George Karl: One Last Time Machine

That ball my dad brought me back from San Antonio was one of two gifts from his business trips that I will never forget. The other was a genuine St. Louis Cardinals football helmet. So everything seems to come together, or at least it does when you begin to tell stories about it. The ball bore the autographs of (in order of recognition by me at the time): 1) Swen Nater; 2) George Gervin; 3) George Karl. I imagine their head coach, Tom Nissalke, also signed it since he was our neighbor who lived up the street from us in Madison, Wisconsin (I don't know, don't ask) and was probably the reason my dad got into the Spurs locker room after the game.

[Addendum from my father via e-mail, demonstrating how every history can be improved through surprising complication: "Sorry to disappoint you. Cannot remember the year of the meeting at San Antonio. I can tell you that it was not Nissalke who was instrumental in getting me the autographed ball but the representative of one of the laboratory companies that had a stand at the scientific meeting and when he learned that I planned to attend a game of the Spurs he said he was going too and he would get me the autographed ball. I shall continue digging into my records and hope to find some document (program, abstract, etc.) which might allow me to identify for certain which year was the meeting." My dad's research proved fruitful, determining that he was attending a conference in San Antonio from March 19 to 21 of 1975. That means he had caught the Spurs playing the Virginia Squires at home on March 21, just back from a road trip to -- you guessed it -- the Spirits of St. Louis.]

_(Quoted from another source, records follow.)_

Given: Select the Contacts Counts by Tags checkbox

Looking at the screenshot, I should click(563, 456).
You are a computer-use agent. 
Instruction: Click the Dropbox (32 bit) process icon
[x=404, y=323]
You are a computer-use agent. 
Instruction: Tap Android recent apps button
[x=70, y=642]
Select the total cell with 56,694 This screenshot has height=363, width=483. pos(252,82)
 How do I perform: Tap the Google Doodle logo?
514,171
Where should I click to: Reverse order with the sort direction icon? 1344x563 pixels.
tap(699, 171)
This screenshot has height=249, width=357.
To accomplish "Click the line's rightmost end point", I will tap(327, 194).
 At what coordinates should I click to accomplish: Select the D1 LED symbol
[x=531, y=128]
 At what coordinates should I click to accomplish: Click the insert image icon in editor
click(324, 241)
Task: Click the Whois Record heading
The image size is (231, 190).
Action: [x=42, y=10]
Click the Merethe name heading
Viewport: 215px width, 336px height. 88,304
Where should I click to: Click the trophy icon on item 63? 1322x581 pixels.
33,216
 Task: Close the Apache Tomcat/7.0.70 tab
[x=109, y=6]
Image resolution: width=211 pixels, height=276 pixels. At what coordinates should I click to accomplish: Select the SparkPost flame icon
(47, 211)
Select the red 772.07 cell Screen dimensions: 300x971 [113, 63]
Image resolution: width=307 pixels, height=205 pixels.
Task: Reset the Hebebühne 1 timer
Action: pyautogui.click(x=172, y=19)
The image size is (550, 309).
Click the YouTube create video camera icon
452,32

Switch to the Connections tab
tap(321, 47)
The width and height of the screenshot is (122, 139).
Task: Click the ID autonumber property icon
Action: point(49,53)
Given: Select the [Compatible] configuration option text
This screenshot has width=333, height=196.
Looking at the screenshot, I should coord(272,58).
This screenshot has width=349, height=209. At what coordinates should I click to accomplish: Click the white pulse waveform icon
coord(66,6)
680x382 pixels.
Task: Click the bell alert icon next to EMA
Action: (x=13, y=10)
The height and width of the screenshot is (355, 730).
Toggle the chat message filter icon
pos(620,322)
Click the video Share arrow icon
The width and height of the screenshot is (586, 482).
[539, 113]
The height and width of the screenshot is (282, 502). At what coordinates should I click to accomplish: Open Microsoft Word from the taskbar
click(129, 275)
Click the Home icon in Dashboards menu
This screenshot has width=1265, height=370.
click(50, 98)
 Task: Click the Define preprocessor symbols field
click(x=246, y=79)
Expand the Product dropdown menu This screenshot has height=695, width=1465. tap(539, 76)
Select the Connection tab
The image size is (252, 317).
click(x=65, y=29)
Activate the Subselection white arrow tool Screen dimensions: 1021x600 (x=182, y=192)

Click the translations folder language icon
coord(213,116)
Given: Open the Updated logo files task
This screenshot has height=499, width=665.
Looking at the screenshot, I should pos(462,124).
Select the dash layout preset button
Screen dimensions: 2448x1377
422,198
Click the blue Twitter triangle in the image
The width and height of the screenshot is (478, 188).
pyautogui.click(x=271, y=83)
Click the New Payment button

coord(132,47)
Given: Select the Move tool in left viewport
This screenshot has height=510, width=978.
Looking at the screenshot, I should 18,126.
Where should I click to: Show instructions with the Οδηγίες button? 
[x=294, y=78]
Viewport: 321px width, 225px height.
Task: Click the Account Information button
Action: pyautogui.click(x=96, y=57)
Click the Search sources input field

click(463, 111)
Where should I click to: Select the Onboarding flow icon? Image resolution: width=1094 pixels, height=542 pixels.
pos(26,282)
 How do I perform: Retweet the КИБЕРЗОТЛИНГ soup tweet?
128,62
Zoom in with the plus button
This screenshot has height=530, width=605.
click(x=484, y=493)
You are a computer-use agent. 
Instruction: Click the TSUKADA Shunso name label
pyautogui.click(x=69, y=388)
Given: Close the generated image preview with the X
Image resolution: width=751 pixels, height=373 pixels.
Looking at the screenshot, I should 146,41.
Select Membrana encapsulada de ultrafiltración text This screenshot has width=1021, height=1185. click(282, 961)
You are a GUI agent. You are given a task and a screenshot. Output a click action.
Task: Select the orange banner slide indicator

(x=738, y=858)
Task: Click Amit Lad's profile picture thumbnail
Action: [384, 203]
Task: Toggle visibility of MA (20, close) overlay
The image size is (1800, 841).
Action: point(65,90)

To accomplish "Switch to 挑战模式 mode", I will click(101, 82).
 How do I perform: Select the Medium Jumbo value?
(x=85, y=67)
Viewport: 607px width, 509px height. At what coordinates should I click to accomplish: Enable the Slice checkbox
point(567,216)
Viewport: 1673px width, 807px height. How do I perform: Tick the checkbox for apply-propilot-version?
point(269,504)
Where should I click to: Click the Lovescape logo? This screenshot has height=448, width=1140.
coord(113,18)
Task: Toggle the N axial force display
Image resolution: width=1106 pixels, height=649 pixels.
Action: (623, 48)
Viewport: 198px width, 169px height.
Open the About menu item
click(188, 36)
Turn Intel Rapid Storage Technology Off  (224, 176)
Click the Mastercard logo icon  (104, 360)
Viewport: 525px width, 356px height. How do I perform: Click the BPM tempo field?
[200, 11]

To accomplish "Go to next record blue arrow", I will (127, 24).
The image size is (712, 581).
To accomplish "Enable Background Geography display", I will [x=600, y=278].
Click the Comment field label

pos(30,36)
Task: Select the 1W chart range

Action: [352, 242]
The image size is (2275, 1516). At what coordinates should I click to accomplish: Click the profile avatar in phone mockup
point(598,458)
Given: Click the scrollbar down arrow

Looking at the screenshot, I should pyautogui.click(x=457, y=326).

For many years that ball remained pristine. I saved it -- now displaying, now storing it in a bedroom closet -- long after the ABA merged into the NBA. When I moved out for college it stayed behind in the bedroom. At some point, I came home -- probably from graduate school, maybe later -- and wanted to shoot some hoops. Usually we kept a ball (a regular orange one) in a box in the garage. But for some reason, there wasn't one this time. So, without a second thought I retrieved the old ABA souvenir and used it to shoot away in the driveway, every meaningless dribble wearing away forever a bit of myth made mine. I still am unsure how I could have done that. The truth is, I think that I probably found it in the equipment box, already worn a bit as though someone else had taken a few shots with it. I'm going home in a week or so and I want to see if that ball is still there. If it is, even if it is flat and ordinary, the markings of ordinary time erasing the markings of legend that it once bore, I'm going to bring it back home with me to St. Louis and protect it. Maybe I'll even take it to a Pioneers game and get some autographs. Better yet: maybe I'll bring it with me to a tryout.

Could Be...

2 comments:

Unknown December 11, 2010 at 3:56 PM  

I wonder if they need another point guard... your jersey could say "Professor"

Yago Colás December 12, 2010 at 8:32 AM  

It would be so fun to try out, just to be able to say that I had. But judging from the roster page, I think they are probably set at the point. Still, cue the "Eye of the Tiger" montage...I've got my eye on that Pioneers jersey with Professor stitched across the back.